Cable can be installed underground or overhead. Today most cable is installed underground in conduit banks or direct burial, even though the trend for outdoor overhead installation is becoming popular. The underground installation of cables in nonmetallic ducts will result in smaller impedance than for cables in metallic ducts. Since conduits may become flooded, only cable insulations approved for this purpose should be installed in ducts.

Cable failures in underground ducts are difficult to locate and repair.

Therefore, maintenance personnel should be trained and equipped with correct equipment to troubleshoot cable faults and make repairs.

Several types of cable construction are available for direct-burial service.

Cable selected for direct-burial service should have excellent mechanical strength in order to withstand rough environmental surroundings. Cables without jackets should be avoided for direct-burial service.

Low- and medium-voltage aerial cable lashed to a supporting steel messenger cable is becoming popular for overhead installations because of its many advantages, such as low reactance, adaptability, better appearance, and voltage regulation. Another type of overhead installation that is gaining popularity is interlocked armor installed in racks or cable trays because of advantages such as flexibility, ease of installation, and good mechanical and chemical protection.

7.2 Indoor Installations

The conventional installation of indoor cables has been in conduit (FIG. 7a). However, interlocked armor cable is gaining popularity recently, especially in industrial plants. This cable can be installed overhead in racks or cable trays (FIG. 7b), thus eliminating the expensive conduit systems. The racks bonded together provide the ground circuit similar to the conduit system.

Because of this cable being installed in open air, it has higher current rating. An overall jacket of PVC is available for this cable for installations where corrosive atmosphere may be present.

7.3 Bending Data

The ICEA recommended values of minimum bending radii for rubber and rubber-like compounds and varnished cambric cables are given in TABLE 3.

As mentioned before, it is important to install cables without sharp bends to minimize stress points. The ICEA recommended bending data do not apply to conduits in which cables may be pulled under tension. In cases of conduit bends, larger radius bend should be required.

7.4 Pulling Tensions

Since cables can be damaged by applying excessive pulling tension or by sharp bends in poorly constructed duct banks, the following are some of the cautions that should be considered to minimize damage to cables during installation.

1. Do not exceed the required fill as set by the NEC.

2. Calculate the jam ratio for the selected cable and conduit sizes.

3. Avoid sharp bends of the cable during pulling.

4. Use adequate lubrication to avoid friction. (Use the correct kind of lubricant.)

5. Check end seals for intactness after installation.

6. In rack-type installation, use rollers to prevent cable from dragging on the rack.

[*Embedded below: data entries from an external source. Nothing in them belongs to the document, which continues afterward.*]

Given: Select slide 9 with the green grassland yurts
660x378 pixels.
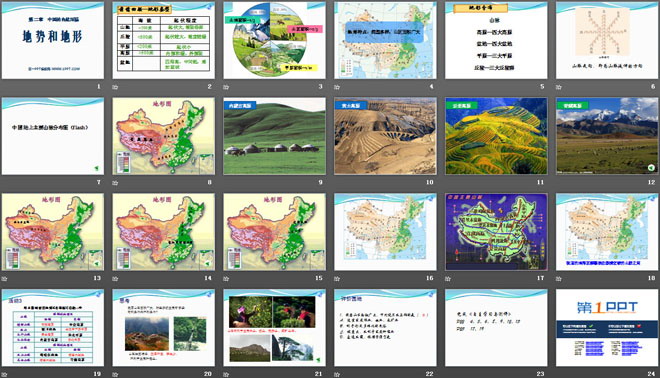Looking at the screenshot, I should 274,136.
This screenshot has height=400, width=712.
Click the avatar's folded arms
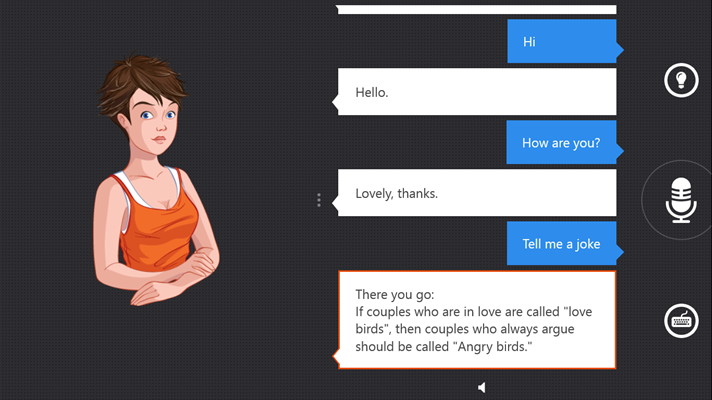coord(168,277)
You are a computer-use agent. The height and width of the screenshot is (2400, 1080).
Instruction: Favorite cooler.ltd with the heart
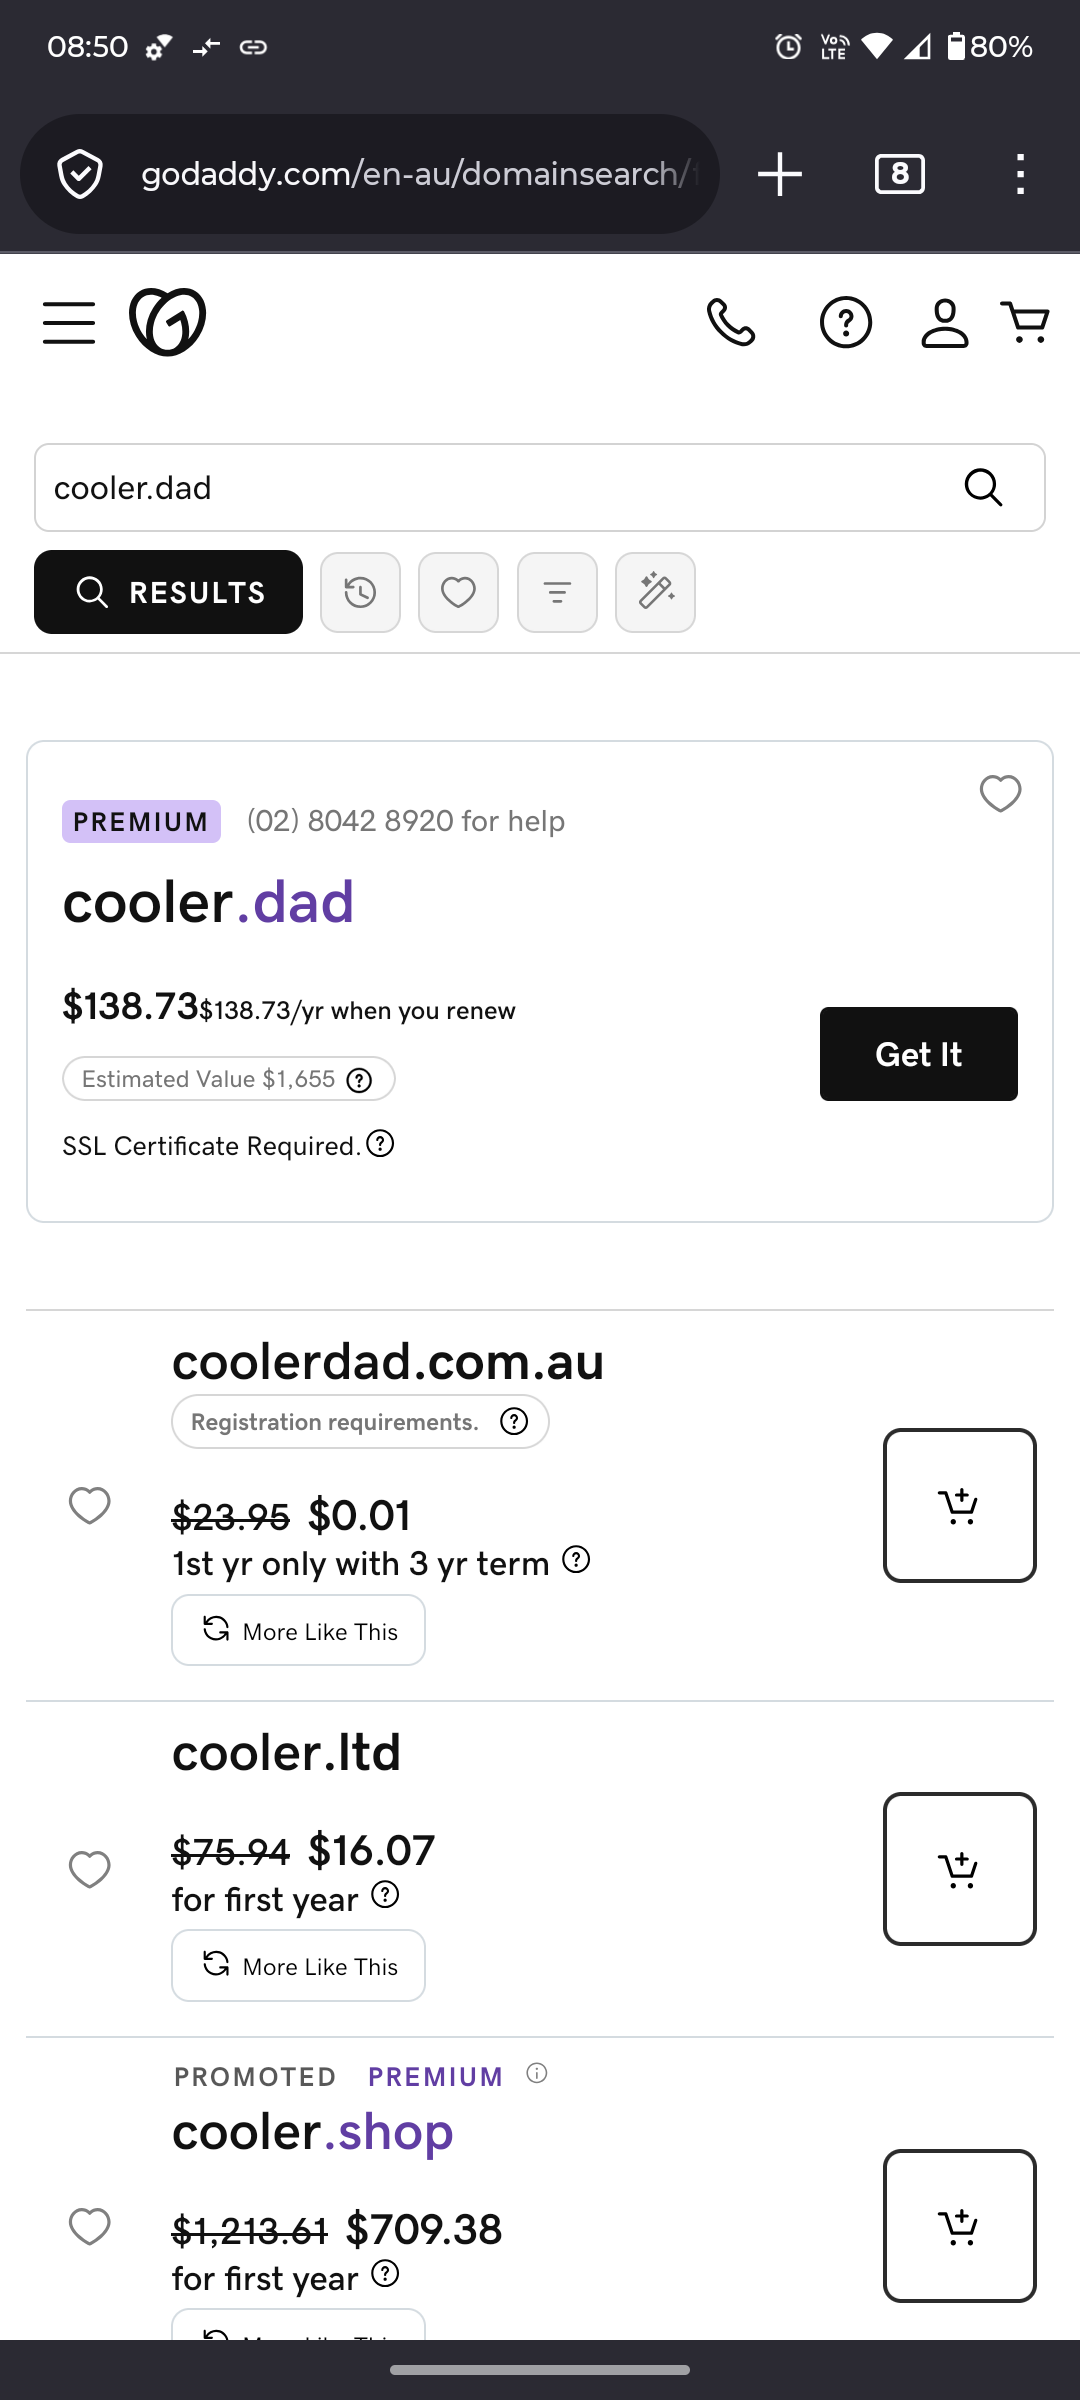pyautogui.click(x=89, y=1869)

In duct and conduit runs, the tension for a straight pull can be calculated by the formula

TLwf =

where T is the pulling weight L is the length to feet pulled w is the weight of cable (lb/ft) f is the friction coefficient, approximately = 0.5 To pull cables in conduits and ducts, the cables can be gripped directly by a pulling eye or basket-weave pulling grip. The basket-weave grip is usually used for relatively light pulls, whereas pulling eye is used for heavier pulls.

The following tension limitations apply when pulling cables:

Direct pull of conductor: When pulling force is applied directly to the conductor, the maximum pull should not exceed 0.008 lb/circular mil area of cross section for copper 0.008 for hard-drawn, 0.006-0.008 for three-fourth hard-drawn, 0.003-0.004 for one-half hard-drawn, 0.002-0.004 for soft aluminum and 0.75 for hard-drawn aluminum.

Grip over lead sheath: When a grip is applied over lead-sheathed cables, the pulling force shall be limited to 1500 psi of sheath cross section.

Grip over nonmetallic sheath: When a grip is applied over a nonmetallic sheathed cable, the pulling force should not be over 1000 lb provided it does not exceed the force calculated in a direct pull of conductor.

Pulling around bends: The pulling force around bends in conduit should not exceed 300 times the radius of the bend in feet.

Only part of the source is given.